• _Exercise instructions_: Exact copies of all the entries below are expected in the answer.

BEGIN

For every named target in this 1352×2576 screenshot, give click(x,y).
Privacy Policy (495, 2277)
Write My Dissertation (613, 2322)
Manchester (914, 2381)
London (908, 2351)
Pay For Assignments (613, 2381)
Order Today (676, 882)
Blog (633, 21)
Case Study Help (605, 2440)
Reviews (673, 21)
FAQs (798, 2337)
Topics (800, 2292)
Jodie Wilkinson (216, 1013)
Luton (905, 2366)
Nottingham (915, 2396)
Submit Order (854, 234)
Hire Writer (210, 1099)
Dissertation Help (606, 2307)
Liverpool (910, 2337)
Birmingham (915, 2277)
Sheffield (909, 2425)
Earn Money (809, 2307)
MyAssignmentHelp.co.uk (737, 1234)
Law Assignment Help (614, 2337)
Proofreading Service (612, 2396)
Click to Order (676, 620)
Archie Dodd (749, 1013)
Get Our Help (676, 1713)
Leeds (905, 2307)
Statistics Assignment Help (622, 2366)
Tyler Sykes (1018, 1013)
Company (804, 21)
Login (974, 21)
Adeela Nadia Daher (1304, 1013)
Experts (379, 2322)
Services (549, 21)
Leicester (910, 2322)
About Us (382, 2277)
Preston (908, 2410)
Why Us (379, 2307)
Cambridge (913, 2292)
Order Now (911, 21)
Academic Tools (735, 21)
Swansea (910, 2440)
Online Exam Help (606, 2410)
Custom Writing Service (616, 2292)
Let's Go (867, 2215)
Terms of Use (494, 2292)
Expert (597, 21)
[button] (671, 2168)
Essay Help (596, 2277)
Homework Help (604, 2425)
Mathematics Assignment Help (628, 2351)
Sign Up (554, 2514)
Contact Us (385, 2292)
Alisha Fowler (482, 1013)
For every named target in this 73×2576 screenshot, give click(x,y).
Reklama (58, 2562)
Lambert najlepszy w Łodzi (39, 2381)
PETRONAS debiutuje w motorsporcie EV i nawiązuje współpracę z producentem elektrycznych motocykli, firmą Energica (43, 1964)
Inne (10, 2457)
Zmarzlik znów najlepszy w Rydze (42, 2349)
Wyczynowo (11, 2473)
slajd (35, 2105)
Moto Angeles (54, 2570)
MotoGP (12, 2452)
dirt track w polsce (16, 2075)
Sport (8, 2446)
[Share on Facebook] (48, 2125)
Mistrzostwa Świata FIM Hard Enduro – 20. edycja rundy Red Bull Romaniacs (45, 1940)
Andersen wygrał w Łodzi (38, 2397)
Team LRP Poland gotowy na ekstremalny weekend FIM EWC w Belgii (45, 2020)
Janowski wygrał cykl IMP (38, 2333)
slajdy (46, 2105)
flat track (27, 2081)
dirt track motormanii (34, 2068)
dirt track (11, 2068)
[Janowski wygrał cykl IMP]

END

• _Answer for this exercise_:
For every named target in this 1352×2576 screenshot, give click(x,y).
Privacy Policy (495, 2277)
Write My Dissertation (613, 2322)
Manchester (914, 2381)
London (908, 2351)
Pay For Assignments (613, 2381)
Order Today (676, 882)
Blog (633, 21)
Case Study Help (605, 2440)
Reviews (673, 21)
FAQs (798, 2337)
Topics (800, 2292)
Jodie Wilkinson (216, 1013)
Luton (905, 2366)
Nottingham (915, 2396)
Submit Order (854, 234)
Hire Writer (210, 1099)
Dissertation Help (606, 2307)
Liverpool (910, 2337)
Birmingham (915, 2277)
Sheffield (909, 2425)
Earn Money (809, 2307)
MyAssignmentHelp.co.uk (737, 1234)
Law Assignment Help (614, 2337)
Proofreading Service (612, 2396)
Click to Order (676, 620)
Archie Dodd (749, 1013)
Get Our Help (676, 1713)
Leeds (905, 2307)
Statistics Assignment Help (622, 2366)
Tyler Sykes (1018, 1013)
Company (804, 21)
Login (974, 21)
Adeela Nadia Daher (1304, 1013)
Experts (379, 2322)
Services (549, 21)
Leicester (910, 2322)
About Us (382, 2277)
Preston (908, 2410)
Why Us (379, 2307)
Cambridge (913, 2292)
Order Now (911, 21)
Academic Tools (735, 21)
Swansea (910, 2440)
Online Exam Help (606, 2410)
Custom Writing Service (616, 2292)
Let's Go (867, 2215)
Terms of Use (494, 2292)
Expert (597, 21)
[button] (671, 2168)
Essay Help (596, 2277)
Homework Help (604, 2425)
Mathematics Assignment Help (628, 2351)
Sign Up (554, 2514)
Contact Us (385, 2292)
Alisha Fowler (482, 1013)
For every named target in this 73×2576 screenshot, give click(x,y).
Reklama (58, 2562)
Lambert najlepszy w Łodzi (39, 2381)
PETRONAS debiutuje w motorsporcie EV i nawiązuje współpracę z producentem elektrycznych motocykli, firmą Energica (43, 1964)
Inne (10, 2457)
Zmarzlik znów najlepszy w Rydze (42, 2349)
Wyczynowo (11, 2473)
slajd (35, 2105)
Moto Angeles (54, 2570)
MotoGP (12, 2452)
dirt track w polsce (16, 2075)
Sport (8, 2446)
[Share on Facebook] (48, 2125)
Mistrzostwa Świata FIM Hard Enduro – 20. edycja rundy Red Bull Romaniacs (45, 1940)
Andersen wygrał w Łodzi (38, 2397)
Team LRP Poland gotowy na ekstremalny weekend FIM EWC w Belgii (45, 2020)
Janowski wygrał cykl IMP (38, 2333)
slajdy (46, 2105)
flat track (27, 2081)
dirt track motormanii (34, 2068)
dirt track (11, 2068)
[Janowski wygrał cykl IMP]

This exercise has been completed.